# [Task description]
Set down nothing but the lines from the one containing "The height and" to the final line of the material, exactly as written, and drop the pictures.

# [Records provided]

|---|

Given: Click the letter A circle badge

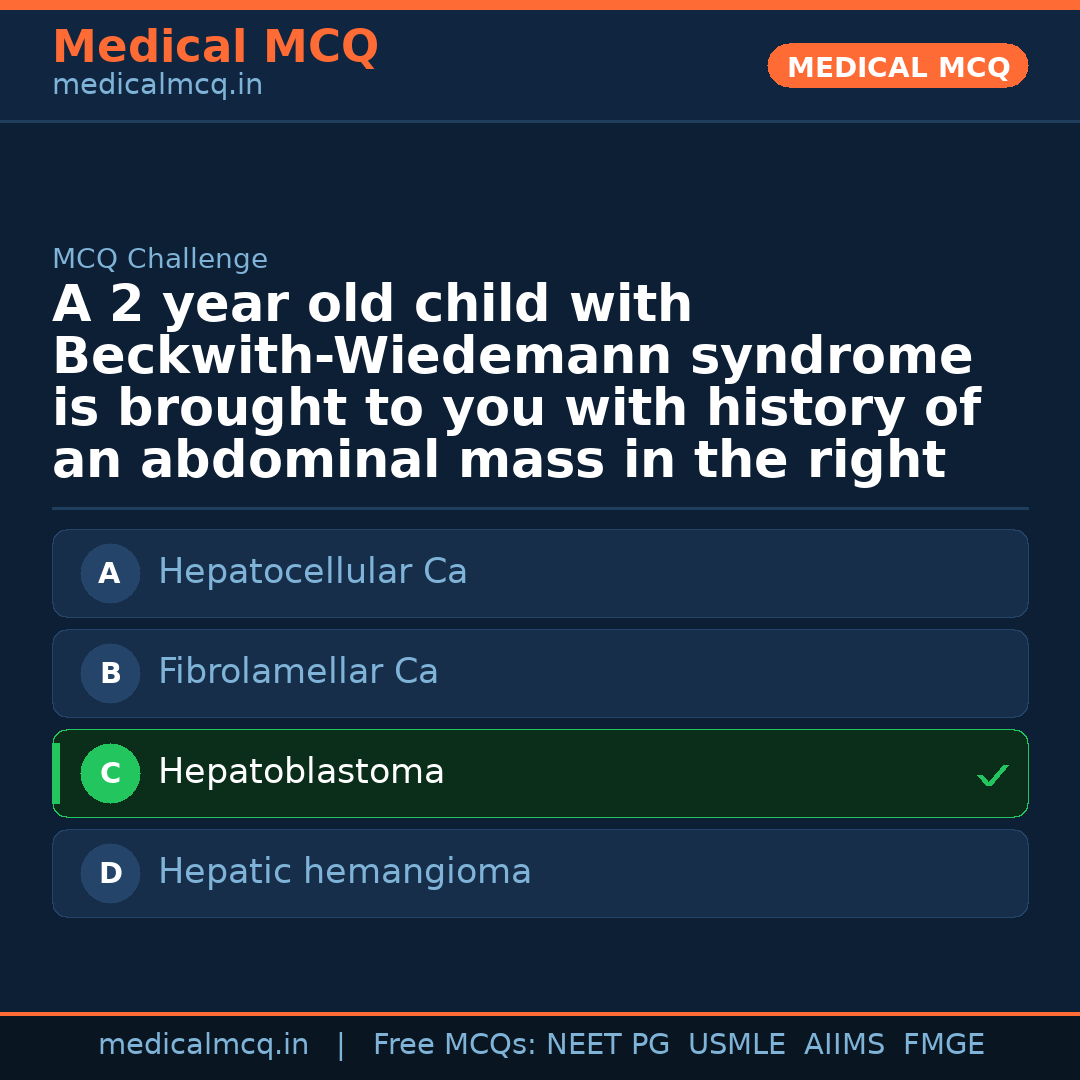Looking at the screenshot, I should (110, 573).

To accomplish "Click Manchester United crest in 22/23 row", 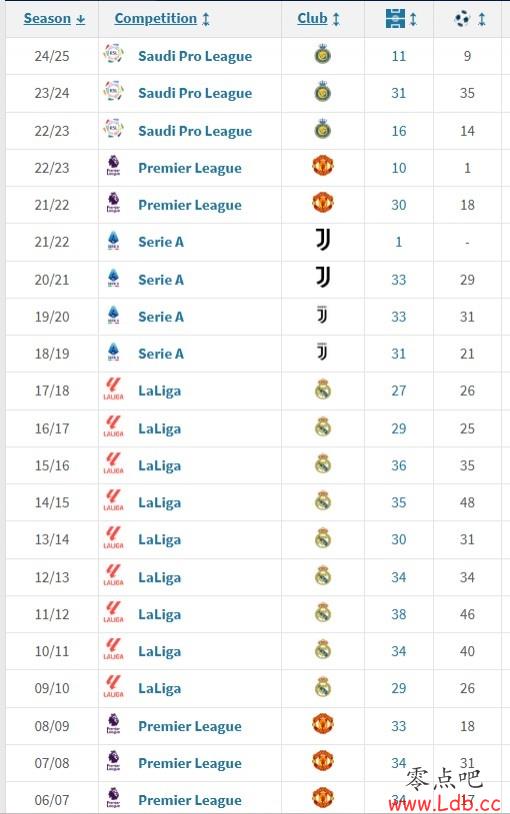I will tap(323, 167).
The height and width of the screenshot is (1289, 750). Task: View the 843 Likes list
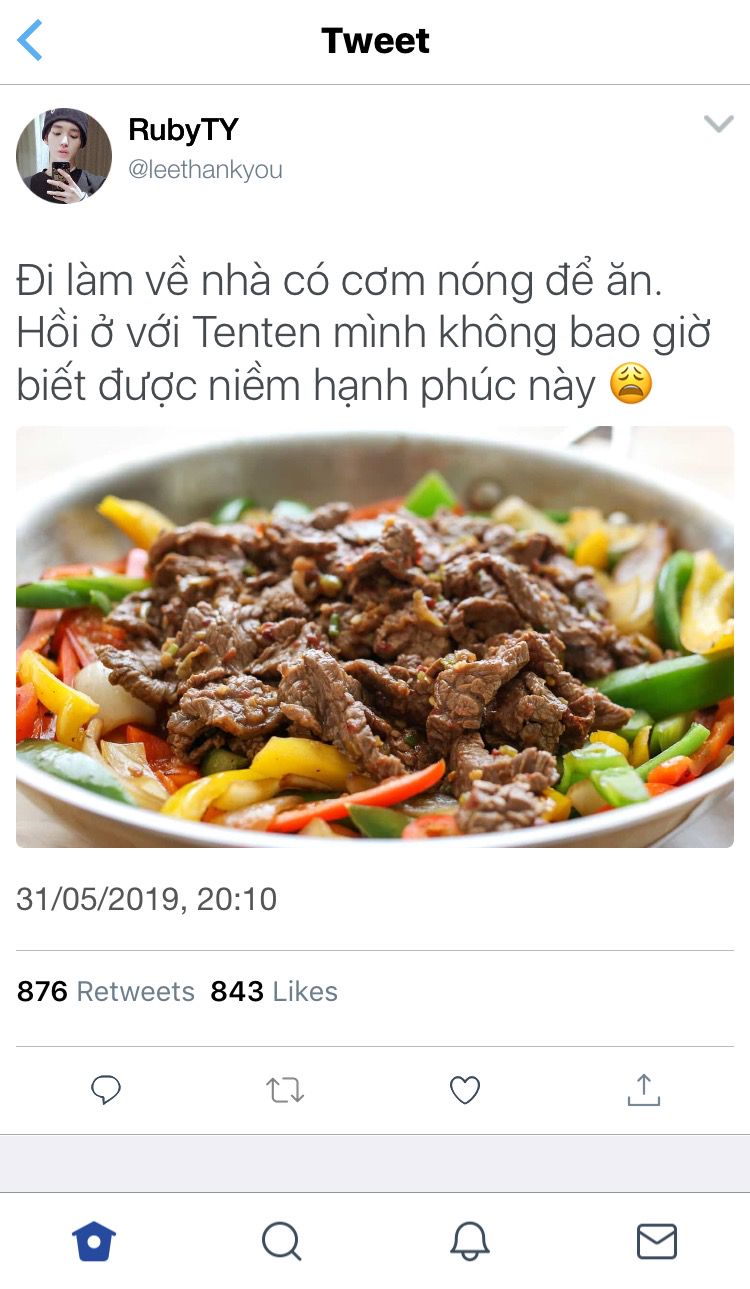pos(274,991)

|---|

# [Written answer]
The height and width of the screenshot is (1289, 750). Task: View the 843 Likes list
pos(274,991)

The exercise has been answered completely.